Pourquoi la question de la légalisation reste-t-elle taboue en France ?Parce qu´on a une classe politique un peu ancrée sur des valeurs traditionnelles, qui a une vision moralisatrice de la société, et qui est dans sa grande majorité conservatrice et réactionnaire. Elle ne veut pas se poser la question. Elle a peur d´affronter la société d´aujourd´hui. Plutôt que d´être pragmatique et d´essayer de trouver des solutions, elle a peur de «la drogue», alors que l´alcool et le
tabac font plus de dégâts. Il y a aussi un contrecoup, y compris à gauche, contre la libéralisation de Mai 68. Or, il n´est aujourd´hui plus possible d´interdire certaines choses, comme l´alcool, le
tabac, le
cannabis… Il faut réguler.
Le débat peut-il avancer ?Il avance. Pas forcément dans la classe politique. Mais dans la société. Beaucoup de gens me disent qu´il faut en parler. Que ça ne peut plus durer. En plus, sur le
cannabis, quelle hypocrisie ! Même ceux qui sont contre ont dans leur entourage des gens qui en fument…

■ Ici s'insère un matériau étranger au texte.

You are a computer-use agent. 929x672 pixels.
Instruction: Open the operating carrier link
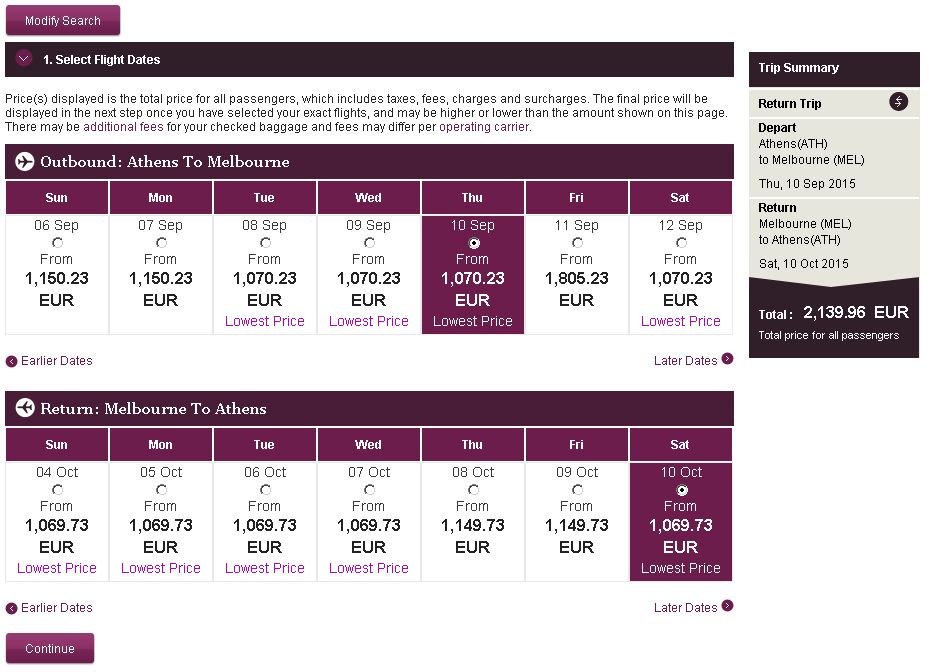tap(484, 127)
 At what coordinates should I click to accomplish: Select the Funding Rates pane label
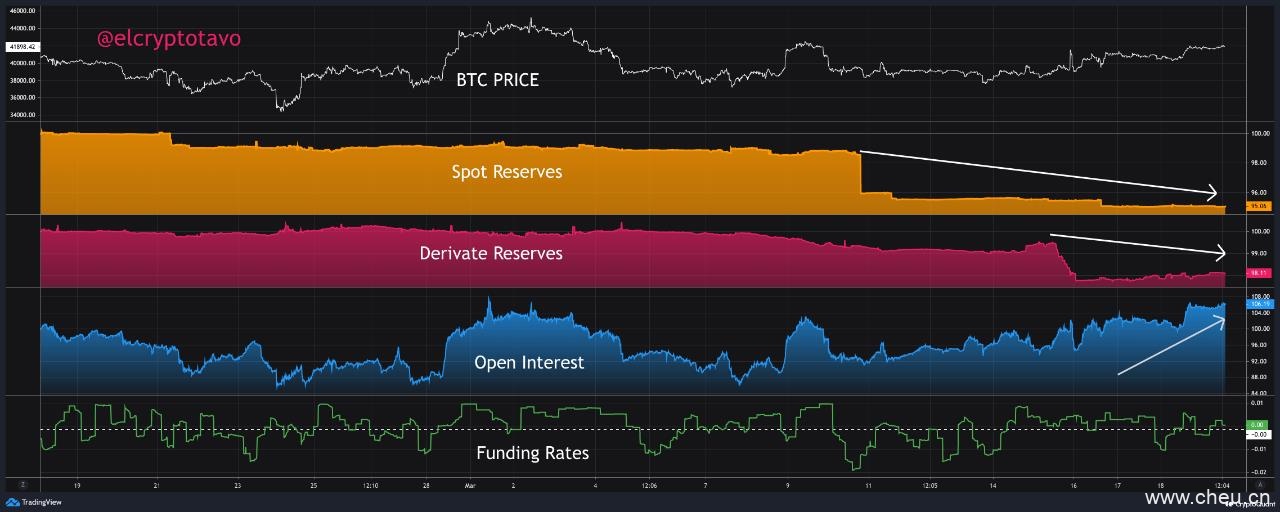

Quelles sont les conséquences de la prohibition à Sevran?C´est la guerre des gangs. Il y a une structuration du trafic, l´arrivée des armes, le recours à une main-d´œuvre peu chère et abondante, liée à la crise… Avant, les lieux du deal, les pas-de-porte se vendaient 25 000 à 50 000 euros. Aujourd´hui, les emplacements se disputent à coups de flingues, notamment deux adresses distantes de 50 mètres, les allées Jan-Palach et Jan-Masaryk. Depuis le 20 mars, ça tire, à n´importe quelle heure de la journée, dès que la police n´est pas là . On a eu un blessé grave.
Si bien qu´à l´école Montaigne, mercredi, la récréation a été annulée, les enseignants ont gardé les élèves à l´intérieur…
L´école n´est pas ciblée, ni touchée. Mais les enseignants ont peur, et les élèves sont terrorisés. C´est super tendu.
(1) Il a écrit «Pour en finir avec les dealers», avec le policier Serge Supersac (Grasset).